# Morel Elate Limited Edition #218/500 !



## 8675309 (Jan 8, 2007)

I have to say these speakers look very nice. After having a chance to look at them for a little bit and testing the midbass with my woofer tester I am really happy. I cannot wait to get these in the maxima. I will let the photos do the talking and I will post more in the next couple of days on spec testing. The drivers are supposed to be hand matched? We will find out! The crossovers will go and the bit one and 2 LRX 5.1’s will take care of power and processing. 

http://www.morelhifi.com/support/pdf/mobile/Elate Limited Edition manual.pdf

Morel Loudspeakers - Mobile Audio - 3 Way Component Systems - Elate Limited Edition


----------



## MacQ32 (Sep 9, 2008)

:bowdown:


----------



## tyroneshoes (Mar 21, 2006)

Those pics pretty much rule. I kinda wanna have sex with them and Im torn about these feelings.

Also feel poor..


----------



## braves6117 (Feb 13, 2008)

You wouldn't happen to have pics of the speaker basket on the woofer and midrange? I would love to see them.

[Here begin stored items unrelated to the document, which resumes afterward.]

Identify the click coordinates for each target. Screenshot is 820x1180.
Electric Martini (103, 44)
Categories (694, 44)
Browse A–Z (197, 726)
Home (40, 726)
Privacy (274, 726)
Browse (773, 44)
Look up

Damn, I wish all my purchases were presented in such a manner. You know that feeling.....when you spend big bucks and become kind of a downer......but when you open the box, all of sudden you would have paid twice that amount for the goods since they are soooooo n ice!!

So nice!


----------



## dovogod (Jan 21, 2009)

Its nice when an expensive product comes in a nice package, some companies kill me, you spend big bucks and it gets shipped and packaged in a glorified grocery bag. granted you dont ever really need the packaging again, but thats besides the point. sick speakers by the way


----------



## 8675309 (Jan 8, 2007)

I took a picture of the backs and my bat on my camera went dead in the middle. I will take more photos when I get new bats. I will try to post by Friday.

I know what you mean.

I spent big bucks on these, bit one, 2 audison lrx 5.1's, 9255, and diamond d9's

It was a kind of purchase that keeps you up at night. But I would do nothing differenct at this point.

I cannot wait to start the maxima but I am taking it slow because I am looking for one thing and one thing only! Sound with a clean install to boot!




braves6117 said:


> You wouldn't happen to have pics of the speaker basket on the woofer and midrange? I would love to see them.
> 
> Damn, I wish all my purchases were presented in such a manner. You know that feeling.....when you spend big bucks and become kind of a downer......but when you open the box, all of sudden you would have paid twice that amount for the goods since they are soooooo n ice!!
> 
> So nice!


----------



## braves6117 (Feb 13, 2008)

OH Damn, the manual has gut specs as well, truelly nice!!


----------



## mr tibbs (Dec 18, 2005)

Dare I ask a price on these??


----------



## 8675309 (Jan 8, 2007)

I prefer not to say.

I will say not as much as one would think




mr tibbs said:


> Dare I ask a price on these??


----------



## mr tibbs (Dec 18, 2005)

8675309 said:


> I prefer not to say.
> 
> I will say not as much as one would think


Totally understandable and I respect that.


----------



## ss600r (Mar 8, 2009)

That looks incredible!


----------



## subwoofery (Nov 9, 2008)

Understand you have 2 x 5.1k 
How will you split the power? Not sure you can bridge the amp to have more power to the midbass... 

Unless...


----------



## 8675309 (Jan 8, 2007)

Amp 1
Channels 1 and 2 Class A 50x2 Tweeters
Channels 3 and 4 Class AB 160x2 Midbass
Channel 5 Class D 750x1 on 1 D9

Amp 2
1 and 2 on the mids
3 and 4 reserved for a future upgrade that will happen later
5 the other d9


----------



## Mooble (Oct 21, 2007)

What gets me is that you get a beautiful presentation case, but the more expensive Supremos come in a corrugated cardboard box.


----------



## 8675309 (Jan 8, 2007)

I had a chance to mess around with the midrange's. Using my speaker teste I was able to pull a 1% tollerance via the specs. So I guess they are hand matched.

I have not had as much time as I would like to work with these. But hopefully in the next month or so the install will start.


----------



## pagustin (Mar 1, 2009)

I am green with envy! I looked at these or the version they had out several years ago, before the wife and kids and new mortgage. I had even spoken with the Morel rep back then and almost had a deal worked out but then he stopped responding to me. 

The flip side to the nice case and presentation is think about how much money you could save if they did just send them in a plain old box. 

I'll be watching for your install thread of these for sure.

P


----------



## MainSource (Sep 4, 2008)

Wow, those are drop dead gorgeous! I love the metal surround, it looks bronze in these pictures.


----------



## digitalhifi (Mar 26, 2009)

Mooble said:


> What gets me is that you get a beautiful presentation case, but the more expensive Supremos come in a corrugated cardboard box.


I think the corrugated cardboard box is badass!


----------



## AWC (Mar 31, 2008)

yeah...that's nopt just regular cardboard but....its gots ridges...like ruffles. You just can't argue with ridges


----------